▶ _Goal_: Revise the records from the line containing "Given: Click the Reports chart line icon" through the line containing "will (x=165, y=139)." by replacing "Sign In" with "Log In", and return only those lines with everything else unchanged.

▶ _Records supplied_:
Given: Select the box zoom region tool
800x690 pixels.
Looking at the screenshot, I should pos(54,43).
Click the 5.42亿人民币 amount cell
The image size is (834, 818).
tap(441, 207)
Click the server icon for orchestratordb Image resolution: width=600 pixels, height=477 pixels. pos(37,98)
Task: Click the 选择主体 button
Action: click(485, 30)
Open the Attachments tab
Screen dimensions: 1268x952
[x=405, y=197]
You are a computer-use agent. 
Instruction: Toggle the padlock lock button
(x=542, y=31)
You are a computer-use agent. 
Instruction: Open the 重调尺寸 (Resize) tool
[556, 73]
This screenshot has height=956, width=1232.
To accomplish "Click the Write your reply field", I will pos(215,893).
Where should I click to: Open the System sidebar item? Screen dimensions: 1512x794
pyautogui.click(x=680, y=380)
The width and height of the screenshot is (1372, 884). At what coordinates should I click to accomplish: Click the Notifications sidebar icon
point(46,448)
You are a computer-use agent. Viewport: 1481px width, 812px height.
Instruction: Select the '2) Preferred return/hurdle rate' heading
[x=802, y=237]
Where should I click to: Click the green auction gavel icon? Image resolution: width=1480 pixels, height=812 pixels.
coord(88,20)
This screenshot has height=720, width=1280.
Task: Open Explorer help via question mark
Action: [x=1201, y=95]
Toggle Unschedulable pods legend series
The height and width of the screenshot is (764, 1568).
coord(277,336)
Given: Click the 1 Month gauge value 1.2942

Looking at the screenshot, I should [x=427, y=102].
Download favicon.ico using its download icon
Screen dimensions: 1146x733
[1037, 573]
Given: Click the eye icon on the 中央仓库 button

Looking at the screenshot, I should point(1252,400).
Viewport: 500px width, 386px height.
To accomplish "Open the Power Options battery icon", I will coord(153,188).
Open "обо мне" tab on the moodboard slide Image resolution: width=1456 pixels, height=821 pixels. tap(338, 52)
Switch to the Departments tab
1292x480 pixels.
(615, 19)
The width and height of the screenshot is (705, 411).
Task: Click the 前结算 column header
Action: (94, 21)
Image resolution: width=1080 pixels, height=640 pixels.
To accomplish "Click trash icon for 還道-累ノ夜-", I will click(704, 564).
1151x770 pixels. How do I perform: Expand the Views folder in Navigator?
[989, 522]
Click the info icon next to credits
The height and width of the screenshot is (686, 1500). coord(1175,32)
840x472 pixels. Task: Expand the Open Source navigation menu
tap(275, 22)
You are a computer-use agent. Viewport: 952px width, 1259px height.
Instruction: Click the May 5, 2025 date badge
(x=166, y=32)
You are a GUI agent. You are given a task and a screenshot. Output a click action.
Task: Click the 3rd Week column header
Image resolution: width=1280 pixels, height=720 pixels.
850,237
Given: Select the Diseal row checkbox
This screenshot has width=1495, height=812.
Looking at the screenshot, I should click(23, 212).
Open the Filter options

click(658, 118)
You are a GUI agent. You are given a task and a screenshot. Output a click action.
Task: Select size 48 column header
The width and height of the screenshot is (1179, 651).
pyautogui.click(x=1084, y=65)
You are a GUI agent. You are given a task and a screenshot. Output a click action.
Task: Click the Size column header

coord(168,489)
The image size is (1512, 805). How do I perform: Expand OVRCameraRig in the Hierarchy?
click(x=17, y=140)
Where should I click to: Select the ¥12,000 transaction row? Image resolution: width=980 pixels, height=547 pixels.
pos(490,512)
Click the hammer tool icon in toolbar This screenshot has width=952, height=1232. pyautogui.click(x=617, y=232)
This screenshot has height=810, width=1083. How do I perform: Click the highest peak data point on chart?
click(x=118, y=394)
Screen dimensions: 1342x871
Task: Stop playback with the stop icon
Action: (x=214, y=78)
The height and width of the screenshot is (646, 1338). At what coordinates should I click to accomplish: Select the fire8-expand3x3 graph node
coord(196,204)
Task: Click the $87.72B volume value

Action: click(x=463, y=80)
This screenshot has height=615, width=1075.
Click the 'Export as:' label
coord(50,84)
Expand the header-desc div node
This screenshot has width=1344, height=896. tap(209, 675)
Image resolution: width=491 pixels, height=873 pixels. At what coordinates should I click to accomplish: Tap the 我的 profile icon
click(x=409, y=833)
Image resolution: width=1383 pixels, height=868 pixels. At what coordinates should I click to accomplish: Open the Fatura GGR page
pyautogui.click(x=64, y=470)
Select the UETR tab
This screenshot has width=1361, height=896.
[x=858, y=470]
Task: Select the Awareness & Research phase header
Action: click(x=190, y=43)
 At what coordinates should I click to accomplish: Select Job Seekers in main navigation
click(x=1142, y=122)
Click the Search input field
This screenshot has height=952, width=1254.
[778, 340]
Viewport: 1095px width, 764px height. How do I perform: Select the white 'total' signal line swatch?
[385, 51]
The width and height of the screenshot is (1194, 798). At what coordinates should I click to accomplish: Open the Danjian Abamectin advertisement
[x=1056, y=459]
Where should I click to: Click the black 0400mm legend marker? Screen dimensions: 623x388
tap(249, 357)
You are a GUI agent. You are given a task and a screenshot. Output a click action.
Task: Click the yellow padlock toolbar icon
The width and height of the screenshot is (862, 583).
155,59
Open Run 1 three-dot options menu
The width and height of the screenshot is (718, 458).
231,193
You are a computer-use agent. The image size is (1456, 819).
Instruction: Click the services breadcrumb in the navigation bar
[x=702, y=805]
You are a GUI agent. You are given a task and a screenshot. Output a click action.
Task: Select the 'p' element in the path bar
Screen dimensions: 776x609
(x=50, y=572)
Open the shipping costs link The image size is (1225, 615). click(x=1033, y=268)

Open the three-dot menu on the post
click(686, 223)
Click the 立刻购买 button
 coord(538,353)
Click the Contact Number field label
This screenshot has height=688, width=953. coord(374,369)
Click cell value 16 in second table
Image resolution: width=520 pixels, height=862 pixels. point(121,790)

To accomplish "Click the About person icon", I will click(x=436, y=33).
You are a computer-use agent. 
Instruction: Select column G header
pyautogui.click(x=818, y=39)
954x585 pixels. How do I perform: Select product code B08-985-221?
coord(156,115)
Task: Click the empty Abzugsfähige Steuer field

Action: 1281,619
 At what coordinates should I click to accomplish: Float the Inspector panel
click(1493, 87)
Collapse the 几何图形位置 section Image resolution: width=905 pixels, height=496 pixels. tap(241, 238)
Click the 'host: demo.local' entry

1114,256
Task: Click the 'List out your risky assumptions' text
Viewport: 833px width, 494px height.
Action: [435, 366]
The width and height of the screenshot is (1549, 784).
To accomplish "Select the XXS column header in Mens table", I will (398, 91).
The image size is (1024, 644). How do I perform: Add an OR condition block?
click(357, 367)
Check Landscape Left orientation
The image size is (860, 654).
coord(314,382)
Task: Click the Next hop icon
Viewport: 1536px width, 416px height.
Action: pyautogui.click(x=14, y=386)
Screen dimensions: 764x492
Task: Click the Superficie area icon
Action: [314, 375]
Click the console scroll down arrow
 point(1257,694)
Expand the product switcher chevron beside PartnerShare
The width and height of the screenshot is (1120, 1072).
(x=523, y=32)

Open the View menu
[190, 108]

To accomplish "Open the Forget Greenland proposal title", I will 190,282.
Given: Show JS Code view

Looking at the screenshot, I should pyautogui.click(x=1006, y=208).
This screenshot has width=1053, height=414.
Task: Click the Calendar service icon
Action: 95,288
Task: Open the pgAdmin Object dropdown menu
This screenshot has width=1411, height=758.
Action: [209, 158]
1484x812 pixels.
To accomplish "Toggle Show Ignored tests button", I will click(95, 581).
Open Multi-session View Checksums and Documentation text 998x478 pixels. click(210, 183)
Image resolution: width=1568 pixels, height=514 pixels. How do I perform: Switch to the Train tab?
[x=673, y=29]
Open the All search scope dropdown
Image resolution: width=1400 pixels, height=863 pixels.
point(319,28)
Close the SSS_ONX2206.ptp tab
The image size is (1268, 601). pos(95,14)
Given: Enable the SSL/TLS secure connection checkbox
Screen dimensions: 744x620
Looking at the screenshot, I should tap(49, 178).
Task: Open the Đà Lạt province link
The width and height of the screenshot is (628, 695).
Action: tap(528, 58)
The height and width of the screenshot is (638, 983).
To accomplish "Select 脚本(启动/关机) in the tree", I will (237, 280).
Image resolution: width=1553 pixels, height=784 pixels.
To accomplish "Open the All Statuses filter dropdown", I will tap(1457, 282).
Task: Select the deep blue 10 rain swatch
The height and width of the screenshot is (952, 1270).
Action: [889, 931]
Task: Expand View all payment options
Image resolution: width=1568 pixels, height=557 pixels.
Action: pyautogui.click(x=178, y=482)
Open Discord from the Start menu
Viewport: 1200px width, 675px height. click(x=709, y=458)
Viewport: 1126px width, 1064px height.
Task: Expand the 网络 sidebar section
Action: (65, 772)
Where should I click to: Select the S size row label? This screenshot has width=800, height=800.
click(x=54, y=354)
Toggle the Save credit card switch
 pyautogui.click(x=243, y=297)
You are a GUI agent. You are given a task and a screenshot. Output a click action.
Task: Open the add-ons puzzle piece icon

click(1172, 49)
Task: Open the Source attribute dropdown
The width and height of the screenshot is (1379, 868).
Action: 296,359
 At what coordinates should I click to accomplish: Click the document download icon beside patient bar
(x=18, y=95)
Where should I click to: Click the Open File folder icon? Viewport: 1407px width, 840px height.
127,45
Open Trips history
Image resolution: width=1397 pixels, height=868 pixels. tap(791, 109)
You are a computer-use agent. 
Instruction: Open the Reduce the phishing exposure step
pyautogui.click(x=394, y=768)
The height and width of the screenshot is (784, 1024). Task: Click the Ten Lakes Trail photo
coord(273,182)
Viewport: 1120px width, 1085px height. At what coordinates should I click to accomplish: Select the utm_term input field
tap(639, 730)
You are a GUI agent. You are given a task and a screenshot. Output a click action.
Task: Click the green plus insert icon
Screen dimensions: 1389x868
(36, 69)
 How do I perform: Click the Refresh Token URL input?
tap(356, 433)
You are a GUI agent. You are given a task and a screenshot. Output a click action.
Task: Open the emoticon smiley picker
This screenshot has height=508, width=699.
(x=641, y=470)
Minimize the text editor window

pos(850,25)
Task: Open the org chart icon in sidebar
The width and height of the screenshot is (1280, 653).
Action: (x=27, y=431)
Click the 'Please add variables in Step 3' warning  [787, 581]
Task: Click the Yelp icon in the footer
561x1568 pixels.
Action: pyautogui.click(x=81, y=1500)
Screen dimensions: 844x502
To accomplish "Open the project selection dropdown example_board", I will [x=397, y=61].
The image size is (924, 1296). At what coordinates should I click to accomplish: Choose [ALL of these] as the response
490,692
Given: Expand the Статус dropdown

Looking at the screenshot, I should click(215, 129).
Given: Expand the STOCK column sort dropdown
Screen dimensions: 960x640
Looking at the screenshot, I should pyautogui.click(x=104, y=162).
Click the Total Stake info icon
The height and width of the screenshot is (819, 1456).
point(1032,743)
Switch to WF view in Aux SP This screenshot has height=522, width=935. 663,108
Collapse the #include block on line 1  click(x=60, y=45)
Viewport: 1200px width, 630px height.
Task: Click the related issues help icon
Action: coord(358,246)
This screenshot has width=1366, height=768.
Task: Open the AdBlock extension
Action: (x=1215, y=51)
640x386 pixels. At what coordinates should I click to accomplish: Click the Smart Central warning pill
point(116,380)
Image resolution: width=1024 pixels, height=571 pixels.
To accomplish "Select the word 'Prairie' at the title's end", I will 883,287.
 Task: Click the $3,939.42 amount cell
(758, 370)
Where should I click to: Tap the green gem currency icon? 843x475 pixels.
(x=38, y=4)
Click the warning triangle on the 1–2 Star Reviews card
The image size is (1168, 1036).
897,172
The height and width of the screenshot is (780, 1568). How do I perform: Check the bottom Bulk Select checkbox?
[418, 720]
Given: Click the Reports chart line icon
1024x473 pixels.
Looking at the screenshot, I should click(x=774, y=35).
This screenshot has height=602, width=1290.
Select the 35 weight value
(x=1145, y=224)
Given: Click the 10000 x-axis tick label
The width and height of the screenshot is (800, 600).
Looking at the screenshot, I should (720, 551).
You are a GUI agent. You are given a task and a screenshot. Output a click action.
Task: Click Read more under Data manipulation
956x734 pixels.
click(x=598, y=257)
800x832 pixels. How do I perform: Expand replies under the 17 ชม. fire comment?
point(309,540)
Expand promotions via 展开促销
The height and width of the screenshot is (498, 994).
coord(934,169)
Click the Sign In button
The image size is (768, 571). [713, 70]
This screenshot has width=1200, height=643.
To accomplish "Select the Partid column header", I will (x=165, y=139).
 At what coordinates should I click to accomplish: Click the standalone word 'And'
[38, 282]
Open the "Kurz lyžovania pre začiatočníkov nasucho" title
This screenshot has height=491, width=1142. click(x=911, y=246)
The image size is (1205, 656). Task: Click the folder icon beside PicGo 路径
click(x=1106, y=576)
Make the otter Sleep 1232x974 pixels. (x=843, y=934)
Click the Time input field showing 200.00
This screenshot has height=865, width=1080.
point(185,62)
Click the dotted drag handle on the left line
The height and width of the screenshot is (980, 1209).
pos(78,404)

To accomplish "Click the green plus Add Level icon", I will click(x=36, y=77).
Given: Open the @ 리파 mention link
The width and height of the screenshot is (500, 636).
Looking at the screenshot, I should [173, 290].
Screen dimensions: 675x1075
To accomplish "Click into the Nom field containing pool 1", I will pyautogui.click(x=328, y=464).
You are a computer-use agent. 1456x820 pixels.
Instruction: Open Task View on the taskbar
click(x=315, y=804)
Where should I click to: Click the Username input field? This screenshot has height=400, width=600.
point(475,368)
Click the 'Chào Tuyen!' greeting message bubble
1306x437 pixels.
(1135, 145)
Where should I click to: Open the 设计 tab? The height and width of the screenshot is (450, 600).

▶ _Response for this exercise_:
Given: Click the Reports chart line icon
1024x473 pixels.
Looking at the screenshot, I should click(x=774, y=35).
This screenshot has height=602, width=1290.
Select the 35 weight value
(x=1145, y=224)
Given: Click the 10000 x-axis tick label
The width and height of the screenshot is (800, 600).
Looking at the screenshot, I should (720, 551).
You are a GUI agent. You are given a task and a screenshot. Output a click action.
Task: Click Read more under Data manipulation
956x734 pixels.
click(x=598, y=257)
800x832 pixels. How do I perform: Expand replies under the 17 ชม. fire comment?
point(309,540)
Expand promotions via 展开促销
The height and width of the screenshot is (498, 994).
coord(934,169)
Click the Log In button
The image size is (768, 571). [713, 70]
This screenshot has width=1200, height=643.
To accomplish "Select the Partid column header", I will (x=165, y=139).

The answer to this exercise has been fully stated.